■ ABOUT THIS TASK
Please repeat the whole listing verbatim.

■ SOURCE MATERIAL
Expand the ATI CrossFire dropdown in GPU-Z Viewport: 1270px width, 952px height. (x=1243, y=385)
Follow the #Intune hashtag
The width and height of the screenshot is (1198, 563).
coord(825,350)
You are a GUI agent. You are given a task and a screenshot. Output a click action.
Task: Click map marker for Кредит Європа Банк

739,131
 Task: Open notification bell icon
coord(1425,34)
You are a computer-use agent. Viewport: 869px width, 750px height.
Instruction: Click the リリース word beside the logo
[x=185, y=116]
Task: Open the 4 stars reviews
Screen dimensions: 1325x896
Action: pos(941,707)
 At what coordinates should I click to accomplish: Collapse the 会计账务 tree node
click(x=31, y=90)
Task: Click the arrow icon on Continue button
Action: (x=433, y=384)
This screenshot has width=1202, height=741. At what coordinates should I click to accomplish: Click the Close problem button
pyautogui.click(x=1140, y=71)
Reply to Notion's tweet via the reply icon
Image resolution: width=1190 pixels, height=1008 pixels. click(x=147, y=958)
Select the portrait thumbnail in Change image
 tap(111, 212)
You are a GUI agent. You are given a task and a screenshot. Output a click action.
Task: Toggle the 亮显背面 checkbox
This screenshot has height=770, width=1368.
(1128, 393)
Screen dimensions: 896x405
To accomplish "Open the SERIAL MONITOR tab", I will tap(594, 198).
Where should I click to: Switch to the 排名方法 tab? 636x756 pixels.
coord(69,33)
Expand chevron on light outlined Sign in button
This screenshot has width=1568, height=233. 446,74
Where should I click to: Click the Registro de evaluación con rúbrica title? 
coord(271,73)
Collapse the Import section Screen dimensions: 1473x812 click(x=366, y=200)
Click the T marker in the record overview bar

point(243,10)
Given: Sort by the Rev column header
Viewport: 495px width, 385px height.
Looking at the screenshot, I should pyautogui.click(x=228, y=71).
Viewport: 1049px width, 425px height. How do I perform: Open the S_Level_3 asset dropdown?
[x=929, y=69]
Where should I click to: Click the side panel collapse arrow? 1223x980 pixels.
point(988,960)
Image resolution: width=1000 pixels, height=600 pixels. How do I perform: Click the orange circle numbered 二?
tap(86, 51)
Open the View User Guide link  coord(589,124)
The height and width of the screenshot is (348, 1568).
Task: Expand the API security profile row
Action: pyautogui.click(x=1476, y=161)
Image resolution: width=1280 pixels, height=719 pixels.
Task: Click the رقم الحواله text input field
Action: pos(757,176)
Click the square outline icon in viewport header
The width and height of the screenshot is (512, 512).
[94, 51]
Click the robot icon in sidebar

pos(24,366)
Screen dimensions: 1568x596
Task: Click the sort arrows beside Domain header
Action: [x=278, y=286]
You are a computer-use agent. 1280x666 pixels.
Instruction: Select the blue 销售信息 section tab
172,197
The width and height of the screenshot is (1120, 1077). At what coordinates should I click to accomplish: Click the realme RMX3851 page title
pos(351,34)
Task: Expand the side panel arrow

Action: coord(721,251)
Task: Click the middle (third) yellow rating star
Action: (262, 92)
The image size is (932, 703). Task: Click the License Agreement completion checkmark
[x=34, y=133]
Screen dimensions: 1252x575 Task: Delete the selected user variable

■ SOLVED PROBLEM
Expand the ATI CrossFire dropdown in GPU-Z Viewport: 1270px width, 952px height. (x=1243, y=385)
Follow the #Intune hashtag
The width and height of the screenshot is (1198, 563).
coord(825,350)
You are a GUI agent. You are given a task and a screenshot. Output a click action.
Task: Click map marker for Кредит Європа Банк

739,131
 Task: Open notification bell icon
coord(1425,34)
You are a computer-use agent. Viewport: 869px width, 750px height.
Instruction: Click the リリース word beside the logo
[x=185, y=116]
Task: Open the 4 stars reviews
Screen dimensions: 1325x896
Action: pos(941,707)
 At what coordinates should I click to accomplish: Collapse the 会计账务 tree node
click(x=31, y=90)
Task: Click the arrow icon on Continue button
Action: (x=433, y=384)
This screenshot has width=1202, height=741. At what coordinates should I click to accomplish: Click the Close problem button
pyautogui.click(x=1140, y=71)
Reply to Notion's tweet via the reply icon
Image resolution: width=1190 pixels, height=1008 pixels. click(x=147, y=958)
Select the portrait thumbnail in Change image
 tap(111, 212)
You are a GUI agent. You are given a task and a screenshot. Output a click action.
Task: Toggle the 亮显背面 checkbox
This screenshot has height=770, width=1368.
(1128, 393)
Screen dimensions: 896x405
To accomplish "Open the SERIAL MONITOR tab", I will tap(594, 198).
Where should I click to: Switch to the 排名方法 tab? 636x756 pixels.
coord(69,33)
Expand chevron on light outlined Sign in button
This screenshot has width=1568, height=233. 446,74
Where should I click to: Click the Registro de evaluación con rúbrica title? 
coord(271,73)
Collapse the Import section Screen dimensions: 1473x812 click(x=366, y=200)
Click the T marker in the record overview bar

point(243,10)
Given: Sort by the Rev column header
Viewport: 495px width, 385px height.
Looking at the screenshot, I should pyautogui.click(x=228, y=71).
Viewport: 1049px width, 425px height. How do I perform: Open the S_Level_3 asset dropdown?
[x=929, y=69]
Where should I click to: Click the side panel collapse arrow? 1223x980 pixels.
point(988,960)
Image resolution: width=1000 pixels, height=600 pixels. How do I perform: Click the orange circle numbered 二?
tap(86, 51)
Open the View User Guide link  coord(589,124)
The height and width of the screenshot is (348, 1568).
Task: Expand the API security profile row
Action: pyautogui.click(x=1476, y=161)
Image resolution: width=1280 pixels, height=719 pixels.
Task: Click the رقم الحواله text input field
Action: pos(757,176)
Click the square outline icon in viewport header
The width and height of the screenshot is (512, 512).
[94, 51]
Click the robot icon in sidebar

pos(24,366)
Screen dimensions: 1568x596
Task: Click the sort arrows beside Domain header
Action: [x=278, y=286]
You are a computer-use agent. 1280x666 pixels.
Instruction: Select the blue 销售信息 section tab
172,197
The width and height of the screenshot is (1120, 1077). At what coordinates should I click to accomplish: Click the realme RMX3851 page title
pos(351,34)
Task: Expand the side panel arrow

Action: coord(721,251)
Task: Click the middle (third) yellow rating star
Action: (262, 92)
The image size is (932, 703). Task: Click the License Agreement completion checkmark
[x=34, y=133]
Screen dimensions: 1252x575 Task: Delete the selected user variable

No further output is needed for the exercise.